> [WORK TO BE COMPLETED]: Please print out the entries below unchanged and skip the images.
═════ INFORMATION SHOWN
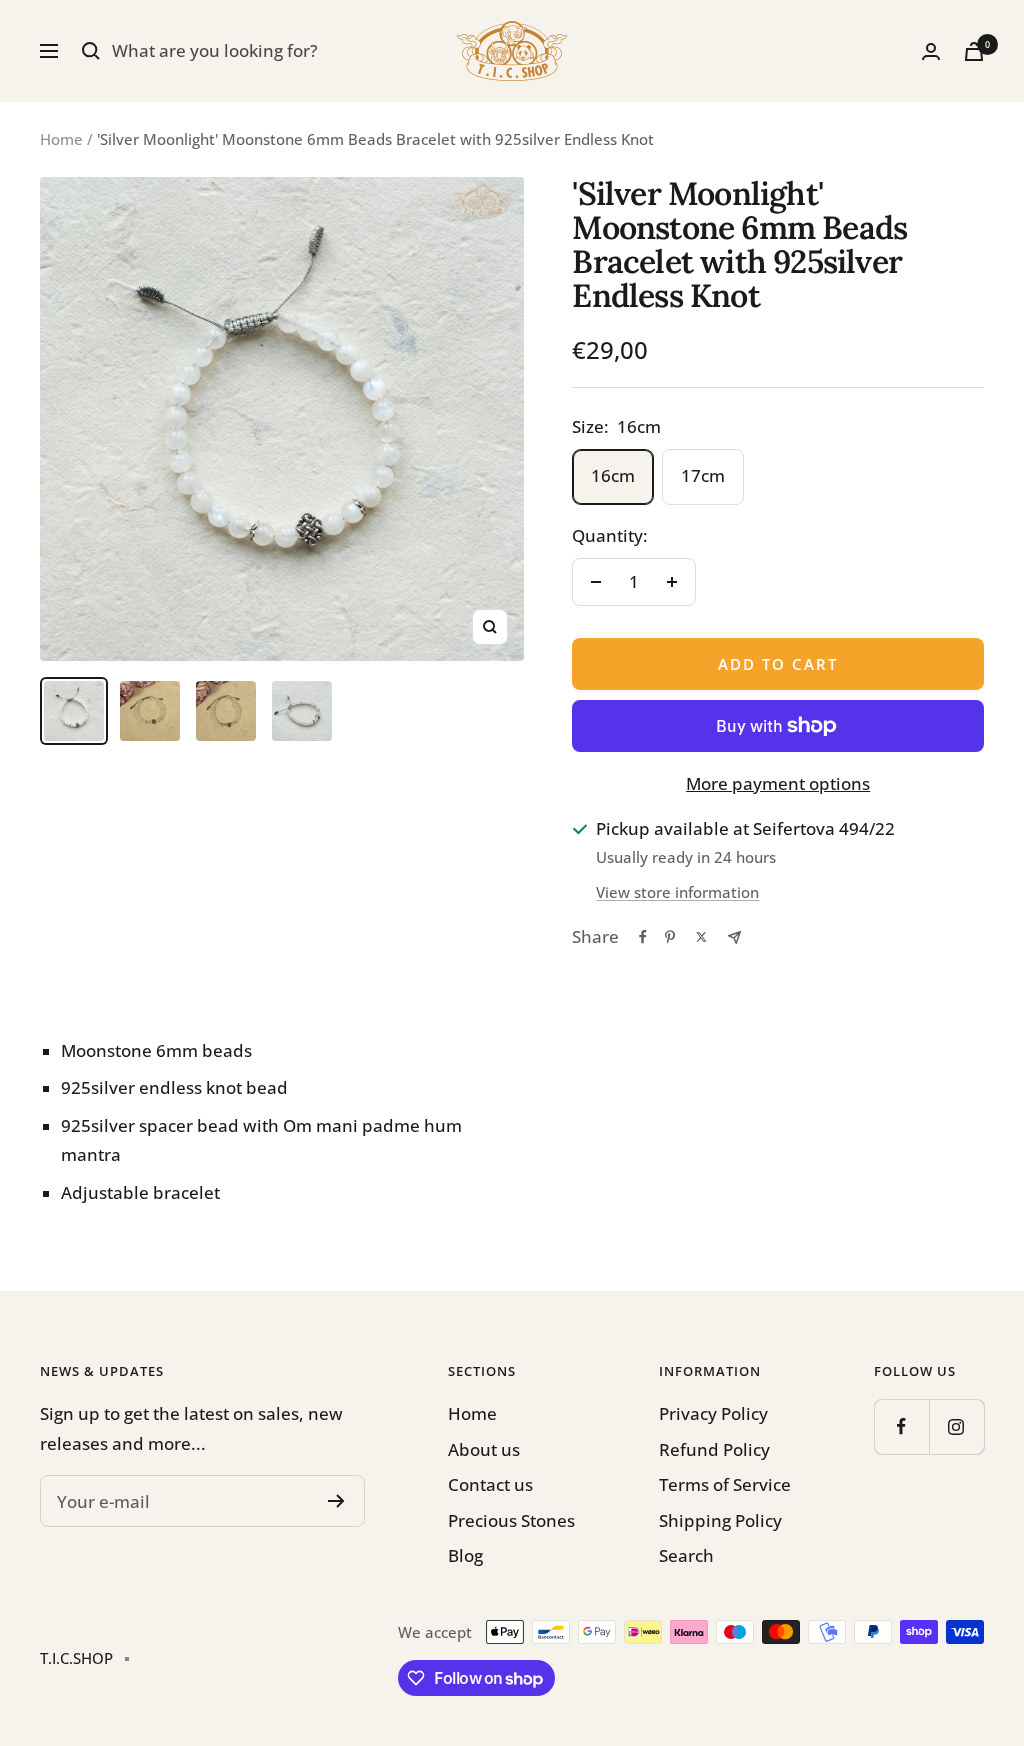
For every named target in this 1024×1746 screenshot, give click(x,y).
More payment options (778, 783)
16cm (613, 475)
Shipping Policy (720, 1520)
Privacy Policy (713, 1413)
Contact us (490, 1484)
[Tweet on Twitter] (701, 937)
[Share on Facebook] (643, 937)
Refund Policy (714, 1449)
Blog (465, 1555)
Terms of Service (725, 1484)
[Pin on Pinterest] (670, 937)
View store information (677, 892)
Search (686, 1555)
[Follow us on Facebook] (901, 1426)
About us (484, 1449)
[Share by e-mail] (734, 937)
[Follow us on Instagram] (956, 1426)
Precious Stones (511, 1520)
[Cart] (974, 51)
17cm (703, 475)
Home (61, 139)
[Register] (336, 1501)
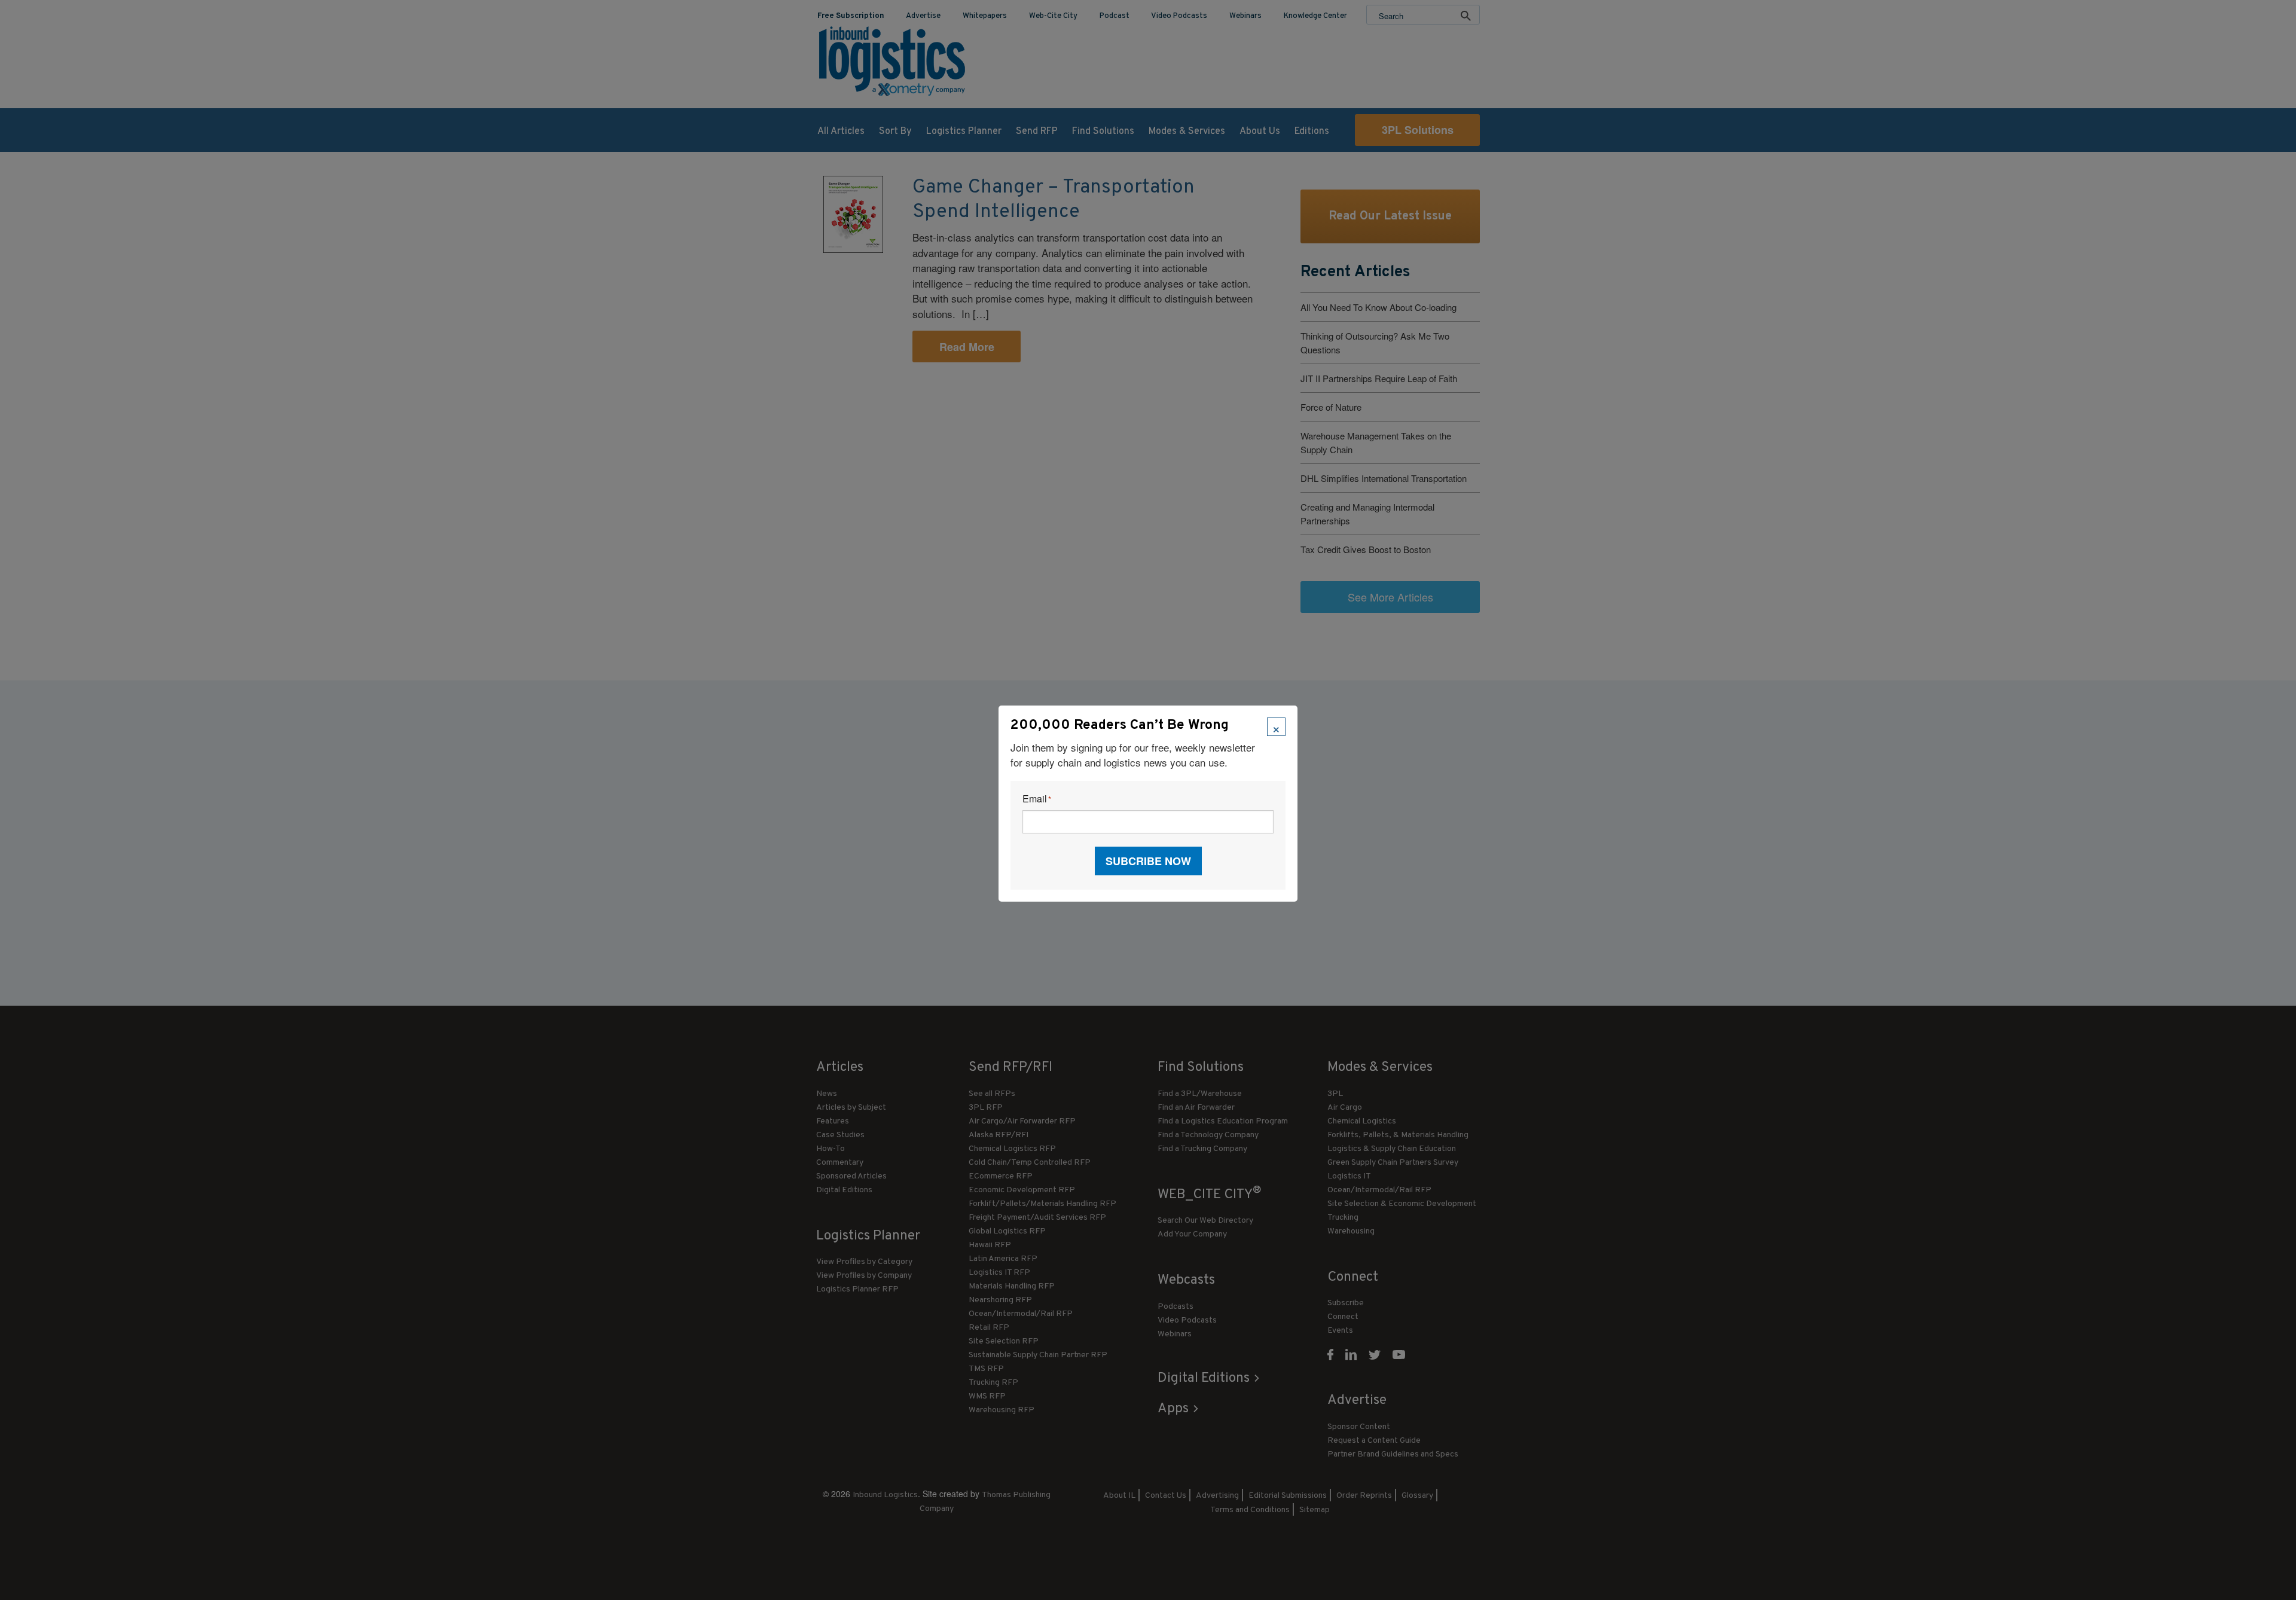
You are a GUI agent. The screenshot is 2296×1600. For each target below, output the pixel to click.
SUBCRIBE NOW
══════════
> [ANSWER SPACE]:
For every named target in this 1024×1746 screenshot, give click(x,y).
More payment options (778, 783)
16cm (613, 475)
Shipping Policy (720, 1520)
Privacy Policy (713, 1413)
Contact us (490, 1484)
[Tweet on Twitter] (701, 937)
[Share on Facebook] (643, 937)
Refund Policy (714, 1449)
Blog (465, 1555)
Terms of Service (725, 1484)
[Pin on Pinterest] (670, 937)
View store information (677, 892)
Search (686, 1555)
[Follow us on Facebook] (901, 1426)
About us (484, 1449)
[Share by e-mail] (734, 937)
[Follow us on Instagram] (956, 1426)
Precious Stones (511, 1520)
[Cart] (974, 51)
17cm (703, 475)
Home (61, 139)
[Register] (336, 1501)
You are a GUI agent. The screenshot is 2296×1600. For each target below, output the pixel to click.
SUBCRIBE NOW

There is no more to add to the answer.